Most efficient way to make a Histogram from an array in Java

2.5k Views Asked by At

I want to count the frequency of occurrence of numbers in a double array by binning (example array below). Essentially the same functionality provided by Python numpy's histogram(). I'm on a constrained environment and have access to basic Java Math and jblas library, but nothing else and no other third party libraries like colt are installable.

double[] x1 = {1, 1, 2, 2, 1, 3, 2}

I have a separate sorted array which marks the start and end of the binEdges and looks like the following:

binEdges = [4.9E-324, 1.0, 1.0, 1.0, 2.0, 2.0, 2.0, 2.0, 2.0, 3.0, 4.0, 4.0, 5.0, 5.0, 7.0, 1.7976931348623157E308]

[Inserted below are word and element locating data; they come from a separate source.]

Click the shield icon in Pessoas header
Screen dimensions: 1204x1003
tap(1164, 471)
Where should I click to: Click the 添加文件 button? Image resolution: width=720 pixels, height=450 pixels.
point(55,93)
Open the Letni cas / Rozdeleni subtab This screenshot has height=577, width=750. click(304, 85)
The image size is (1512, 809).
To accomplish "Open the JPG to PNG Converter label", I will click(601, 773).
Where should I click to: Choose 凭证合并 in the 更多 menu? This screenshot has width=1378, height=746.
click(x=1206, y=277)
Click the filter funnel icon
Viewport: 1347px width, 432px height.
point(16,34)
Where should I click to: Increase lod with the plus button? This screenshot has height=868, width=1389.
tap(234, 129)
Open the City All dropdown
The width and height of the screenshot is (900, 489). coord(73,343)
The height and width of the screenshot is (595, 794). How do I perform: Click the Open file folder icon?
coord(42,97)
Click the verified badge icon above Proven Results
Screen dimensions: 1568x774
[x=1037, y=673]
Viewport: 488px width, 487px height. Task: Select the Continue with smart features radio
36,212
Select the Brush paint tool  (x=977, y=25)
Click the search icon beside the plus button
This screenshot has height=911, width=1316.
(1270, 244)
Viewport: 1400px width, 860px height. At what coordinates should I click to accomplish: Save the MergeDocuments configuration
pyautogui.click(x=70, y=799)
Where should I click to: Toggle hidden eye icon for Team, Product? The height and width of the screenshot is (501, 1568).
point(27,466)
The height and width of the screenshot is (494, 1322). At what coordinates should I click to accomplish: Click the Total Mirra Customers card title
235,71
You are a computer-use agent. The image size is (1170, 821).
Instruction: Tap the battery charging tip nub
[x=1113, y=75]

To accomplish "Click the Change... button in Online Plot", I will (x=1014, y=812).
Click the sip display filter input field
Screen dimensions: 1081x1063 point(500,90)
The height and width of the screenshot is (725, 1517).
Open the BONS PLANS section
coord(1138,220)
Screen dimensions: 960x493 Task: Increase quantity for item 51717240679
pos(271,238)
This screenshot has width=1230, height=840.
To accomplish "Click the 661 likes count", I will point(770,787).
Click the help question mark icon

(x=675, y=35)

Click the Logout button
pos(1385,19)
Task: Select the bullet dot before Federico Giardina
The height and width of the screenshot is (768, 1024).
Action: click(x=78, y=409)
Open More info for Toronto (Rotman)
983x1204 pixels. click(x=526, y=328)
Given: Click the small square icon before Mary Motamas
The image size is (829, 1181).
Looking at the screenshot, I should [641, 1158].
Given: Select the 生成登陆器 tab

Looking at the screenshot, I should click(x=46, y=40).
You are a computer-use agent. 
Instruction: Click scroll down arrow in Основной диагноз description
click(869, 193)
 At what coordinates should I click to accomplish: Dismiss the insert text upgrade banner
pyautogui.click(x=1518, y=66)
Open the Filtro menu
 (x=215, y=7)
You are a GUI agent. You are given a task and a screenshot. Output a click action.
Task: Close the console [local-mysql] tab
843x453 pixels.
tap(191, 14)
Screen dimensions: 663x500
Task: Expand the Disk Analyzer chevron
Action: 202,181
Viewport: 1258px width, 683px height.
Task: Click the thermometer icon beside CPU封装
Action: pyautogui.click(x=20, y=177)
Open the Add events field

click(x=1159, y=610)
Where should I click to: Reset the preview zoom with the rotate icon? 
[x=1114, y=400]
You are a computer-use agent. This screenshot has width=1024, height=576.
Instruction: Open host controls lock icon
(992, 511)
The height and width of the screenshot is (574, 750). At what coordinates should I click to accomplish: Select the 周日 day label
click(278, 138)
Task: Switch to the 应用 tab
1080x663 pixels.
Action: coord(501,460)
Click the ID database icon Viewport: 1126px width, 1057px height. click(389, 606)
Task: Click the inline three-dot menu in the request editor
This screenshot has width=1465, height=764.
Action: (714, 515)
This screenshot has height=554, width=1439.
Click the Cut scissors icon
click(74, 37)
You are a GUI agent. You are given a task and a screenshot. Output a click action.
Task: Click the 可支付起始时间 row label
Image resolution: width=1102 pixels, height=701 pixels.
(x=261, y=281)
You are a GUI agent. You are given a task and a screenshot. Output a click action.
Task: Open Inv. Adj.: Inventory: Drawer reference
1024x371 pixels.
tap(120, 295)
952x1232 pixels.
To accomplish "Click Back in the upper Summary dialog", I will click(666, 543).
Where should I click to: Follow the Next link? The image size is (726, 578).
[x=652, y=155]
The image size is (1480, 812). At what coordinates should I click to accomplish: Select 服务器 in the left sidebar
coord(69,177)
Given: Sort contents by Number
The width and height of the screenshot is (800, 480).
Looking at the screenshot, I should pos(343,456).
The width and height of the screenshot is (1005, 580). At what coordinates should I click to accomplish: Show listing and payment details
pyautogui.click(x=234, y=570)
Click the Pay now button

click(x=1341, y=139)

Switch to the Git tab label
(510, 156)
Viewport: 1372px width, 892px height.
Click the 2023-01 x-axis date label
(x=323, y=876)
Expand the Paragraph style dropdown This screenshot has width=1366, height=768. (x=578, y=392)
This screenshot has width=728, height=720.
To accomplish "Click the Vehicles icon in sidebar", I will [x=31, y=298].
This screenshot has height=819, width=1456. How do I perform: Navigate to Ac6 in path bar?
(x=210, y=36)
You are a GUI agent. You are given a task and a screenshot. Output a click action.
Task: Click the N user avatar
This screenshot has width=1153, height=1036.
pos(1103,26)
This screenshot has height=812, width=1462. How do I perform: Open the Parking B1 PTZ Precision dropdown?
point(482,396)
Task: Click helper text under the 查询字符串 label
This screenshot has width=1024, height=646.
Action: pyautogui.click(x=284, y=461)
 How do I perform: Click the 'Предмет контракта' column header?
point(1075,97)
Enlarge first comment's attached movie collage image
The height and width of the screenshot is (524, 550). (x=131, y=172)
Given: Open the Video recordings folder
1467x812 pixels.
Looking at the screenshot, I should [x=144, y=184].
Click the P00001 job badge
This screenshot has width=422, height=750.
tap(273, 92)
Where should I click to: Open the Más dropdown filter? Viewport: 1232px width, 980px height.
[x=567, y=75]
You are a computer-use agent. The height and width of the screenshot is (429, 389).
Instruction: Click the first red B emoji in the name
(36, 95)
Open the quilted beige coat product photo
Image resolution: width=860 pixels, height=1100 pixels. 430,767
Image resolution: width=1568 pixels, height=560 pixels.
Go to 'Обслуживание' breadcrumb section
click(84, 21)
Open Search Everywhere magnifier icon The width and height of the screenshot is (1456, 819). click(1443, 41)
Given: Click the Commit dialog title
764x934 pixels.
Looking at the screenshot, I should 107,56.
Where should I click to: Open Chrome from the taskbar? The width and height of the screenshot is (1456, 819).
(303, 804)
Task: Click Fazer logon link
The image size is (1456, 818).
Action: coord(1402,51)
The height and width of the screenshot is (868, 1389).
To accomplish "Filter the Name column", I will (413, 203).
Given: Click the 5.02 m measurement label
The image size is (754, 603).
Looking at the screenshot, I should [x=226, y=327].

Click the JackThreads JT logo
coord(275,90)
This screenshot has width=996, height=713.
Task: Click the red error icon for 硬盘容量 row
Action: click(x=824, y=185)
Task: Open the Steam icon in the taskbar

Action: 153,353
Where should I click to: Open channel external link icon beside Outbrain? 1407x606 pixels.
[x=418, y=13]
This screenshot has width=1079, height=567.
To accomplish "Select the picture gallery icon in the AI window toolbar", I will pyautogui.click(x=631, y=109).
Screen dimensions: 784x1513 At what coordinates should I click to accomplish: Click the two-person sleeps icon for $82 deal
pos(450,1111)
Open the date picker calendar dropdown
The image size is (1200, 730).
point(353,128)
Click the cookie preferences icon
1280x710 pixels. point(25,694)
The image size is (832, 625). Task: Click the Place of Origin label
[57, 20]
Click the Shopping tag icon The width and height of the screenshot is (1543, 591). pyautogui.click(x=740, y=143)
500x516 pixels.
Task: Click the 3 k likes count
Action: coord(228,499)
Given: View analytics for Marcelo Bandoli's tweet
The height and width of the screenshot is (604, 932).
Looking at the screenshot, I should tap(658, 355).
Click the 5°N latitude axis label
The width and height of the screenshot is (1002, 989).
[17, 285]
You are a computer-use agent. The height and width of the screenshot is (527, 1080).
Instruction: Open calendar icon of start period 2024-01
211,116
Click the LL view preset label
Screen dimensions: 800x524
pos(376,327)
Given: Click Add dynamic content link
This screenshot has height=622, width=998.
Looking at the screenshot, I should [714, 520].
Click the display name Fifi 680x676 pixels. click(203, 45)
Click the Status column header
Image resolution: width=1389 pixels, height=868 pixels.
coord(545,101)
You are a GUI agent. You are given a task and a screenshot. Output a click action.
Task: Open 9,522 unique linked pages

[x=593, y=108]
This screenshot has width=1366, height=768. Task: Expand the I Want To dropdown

Note that the binEdges array may have repeated elements and I would like to keep them such. Hence, with the given binEdges array the result of frequency count will looking like:

binCounts = [0.0, 0.0, 0.0, 3.0, 0.0, 0.0, 0.0, 0.0, 3.0, 1.0, 0.0, 0.0, 0.0, 0.0, 0.0]

The binCounts array combined with the binEdges, when read from left to right is as follows, note the braces on the bin intervals:

Bin interval frequency [4.9E-324, 1.0) 0 [1.0, 1.0) 0 [1.0, 1.0) 0 [1.0, 2.0) 3 (since we have 3 ones in x1) . . . . . .

I currently have the following implementation, which runs in O(nlgn), assuming the sorting takes O(nlgn). I'm wondering if this can be trimmed down to something lower than O(nlgn). I have looked around in jblas as well and don't know of a library function for binning, if folks over here have any other insights on other native Java tricks or clever indexing scheme that they can point me to. Other suggestions on improving the code which cut down running time are also welcome.

Cutting the time down is important because the data at hand is huge.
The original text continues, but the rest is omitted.